In developing appropriate responses to public health emergencies, the brief flags political, financial, infrastructure-related, behavioural and food-security-related challenges that need to be addressed. The policy brief lays down the following recommendations:
i. Intelligent Surveillance
An advanced and integrated regional surveillance system that can combine multiple types of surveillance to predict future threat development is needed. While there has been increasing data sharing among the ASEAN Member States, surveillance systems in general tend to be diverse and fragmented. Approaches or tools such as the Whole Genomic Surveillance (WGS) and Health Impact Assessment (HIA) for climate change are some of the surveillance systems that can supplement regional systems.
ii. Aligning ASEAN’s Initiatives and Programmes
There is a need to harmonise efforts at the regional level to ensure a unified and streamlined response in times of PHEs. Therefore, it is important to identify existing regional initiatives such as the ASEAN Emergency Operations Center (EOC) and the ASEAN BioDiaspora, and for a regional body or institution to be able to list, align, and coordinate the regional and national initiatives relating to health emergencies to ensure better-targeted response and use of resources and to avoid redundancy of efforts. The brief highlighted that the ASEAN Centre for Public Health Emergencies and Emerging Diseases may be well-placed to fulfil this role.
iii. Maintaining and increasing commitment to PHE measures even after the COVID-19 Pandemic
The commitment to long-term PHE measures is essential, and can be done through enhancing self-reliance on vaccines, therapeutics and diagnostic tools; increasing laboratory capacity and strengthening health workers’ ability to manage infrastructure through capacity building and training on PHE management; and, developing social protection measures and programmes through expanding community-based health insurance and social assistance through primary healthcare facilities.

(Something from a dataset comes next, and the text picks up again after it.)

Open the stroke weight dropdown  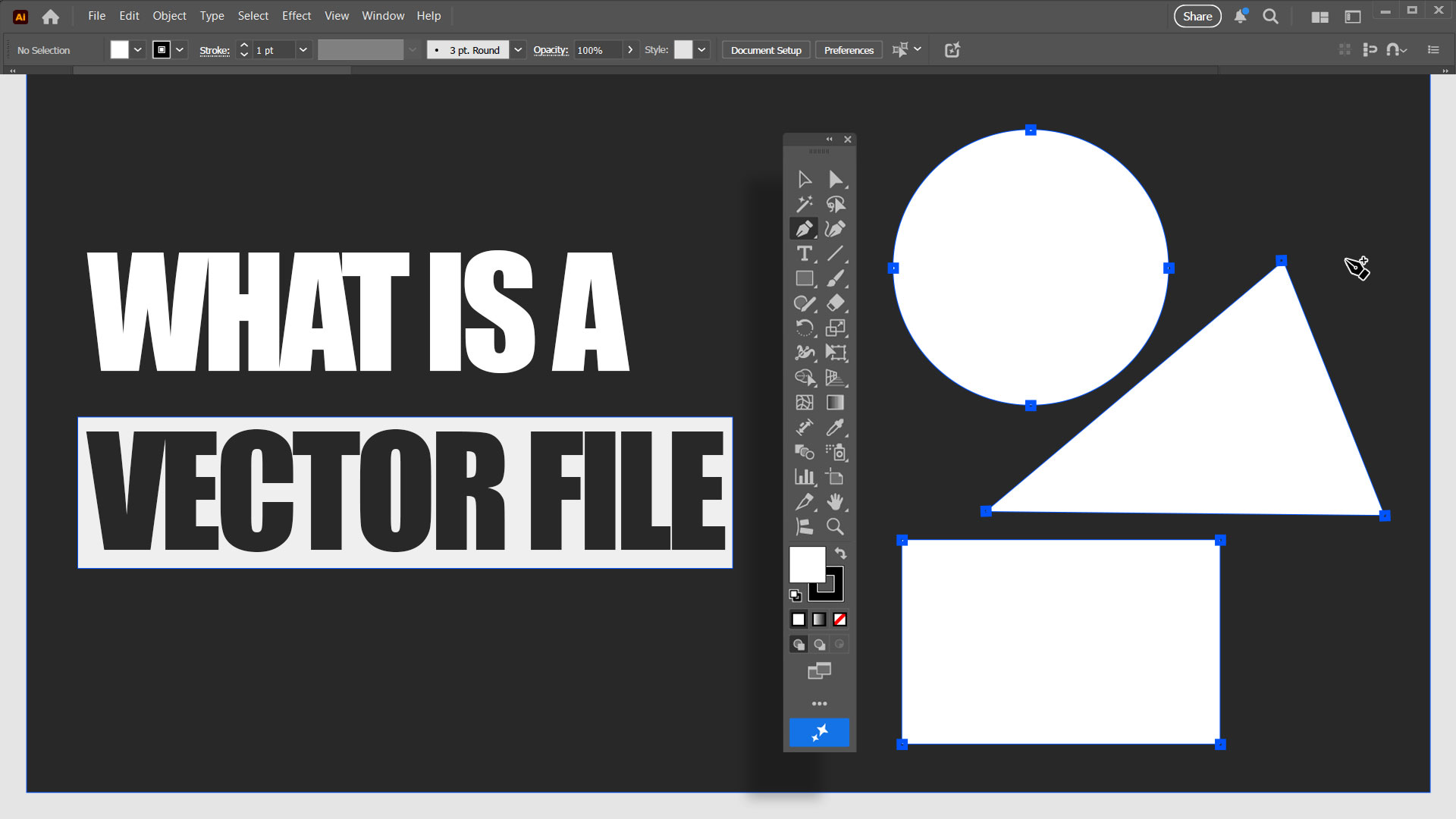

iv. Building and optimising big data and information-sharing system
To optimise the benefits of digital transformation and big data analytics, there is a need to advance data-sharing systems. Diverse protocols in data gathering, limited infrastructure to conduct AI analysis at the regional level and gaps in the Member States’ capacities can hinder the potential advantages of digital transformation. The brief recommends conducting feasibility studies and landscape analyses to assess the possibility of big data network development at the regional level, and to develop guidelines that will ensure standardisation in data gathering and encoding, and to enhance greater regional cybersecurity measures.